Now, if I was to invest say $200,000 for a taxi plate ( or any business for that matter) I would expect a decent return on that investment. 

The absolute best way to butcher your business is to provide crap service and fail to adapt to technology changes. 

Uber has addressed the needs of the modern Pax whereas the taxi industry has hidden behind a monopoly believing they were untouchable. 

Sorry taxi plate holders - your business plan sucked and your customers have voted with their feet (or thumbs in this case!).


----------



## yogi bear (Dec 25, 2015)

Spursman said:


> After driving for Uber 6 months now I have formed an opinion on the taxi compensation debate.
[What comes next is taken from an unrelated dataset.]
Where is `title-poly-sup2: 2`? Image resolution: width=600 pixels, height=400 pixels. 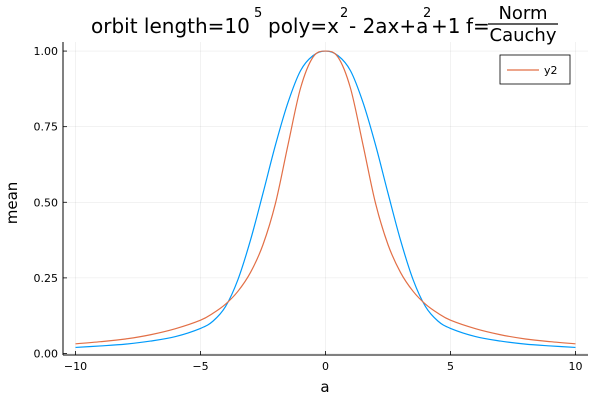
title-poly-sup2: 2 is located at coordinates (427, 14).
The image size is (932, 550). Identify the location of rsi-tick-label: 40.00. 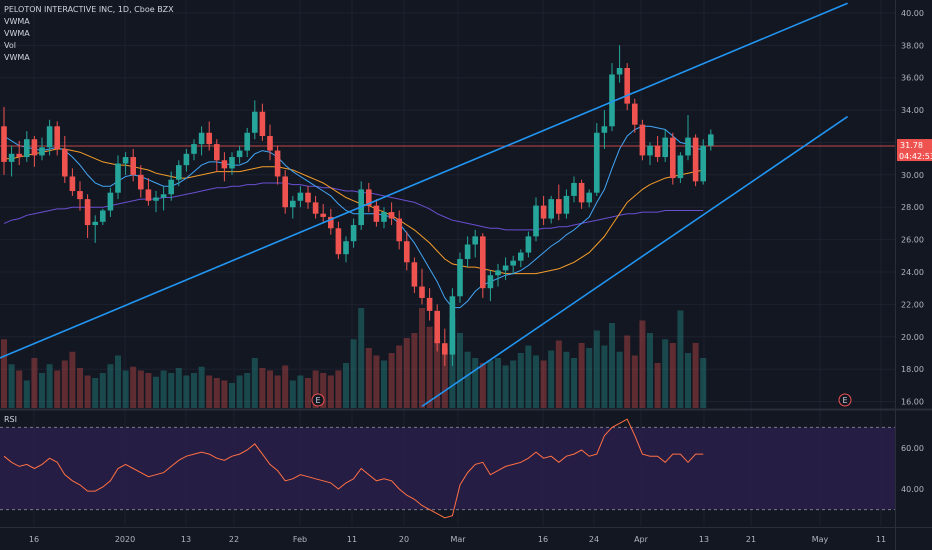
(912, 490).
I rarely used taxis so this opinion is largely based on discussions with pax.
> 
> 1. Sunshine Coast pax believe that they have been ripped off with exorbitant fares and really appreciate the Uber difference.
> 
> 2. Pax regularly complain about cabs being late, not turning up, drivers rude, smelly, going the wrong way etc..


1. So they complain about being charged a fare that pays a fair wage to the driver aswell as leaving over enough to cover the cost of the vehicle, maintenance, fuel, rego, insurance, gst, and income tax and some return on investment, so they get an uber who's business model relies on drivers working for sub-minimum wages ones you take all the above costs into account..
of course they are happy with this.

2. you havn't been reading the melbourne forum, or the uber FB comments page, they are constantly whinging about uber service, mainly the playing hide ans seek fishing for no-shows fees, also the telephone calls asking for destinations and sudden cancellations, drive off when the driver spots suitcases, ect. and cars do start to smell once so many hundreds of pa have farted in them over the time, so do desperate uber drivers doing 12 hour shifts.. nothing in that list uber is immune from.


----------



## Spursman (Dec 8, 2016)

Well you sure are one negative individual. I can't speak for the issues that you say exist elsewhere. Not one negative remark to me about Uber service on the Sunshine Coast, in fact the complete opposite.


----------



## χ²(1) (Jun 1, 2016)

Spursman said:


> I can't speak for the issues that you say exist elsewhere. Not one negative remark to me about Uber service on the Sunshine Coast


Maybe you should be less biased and read about issues that exist elsewhere, so you can make an *informed* opinion.


----------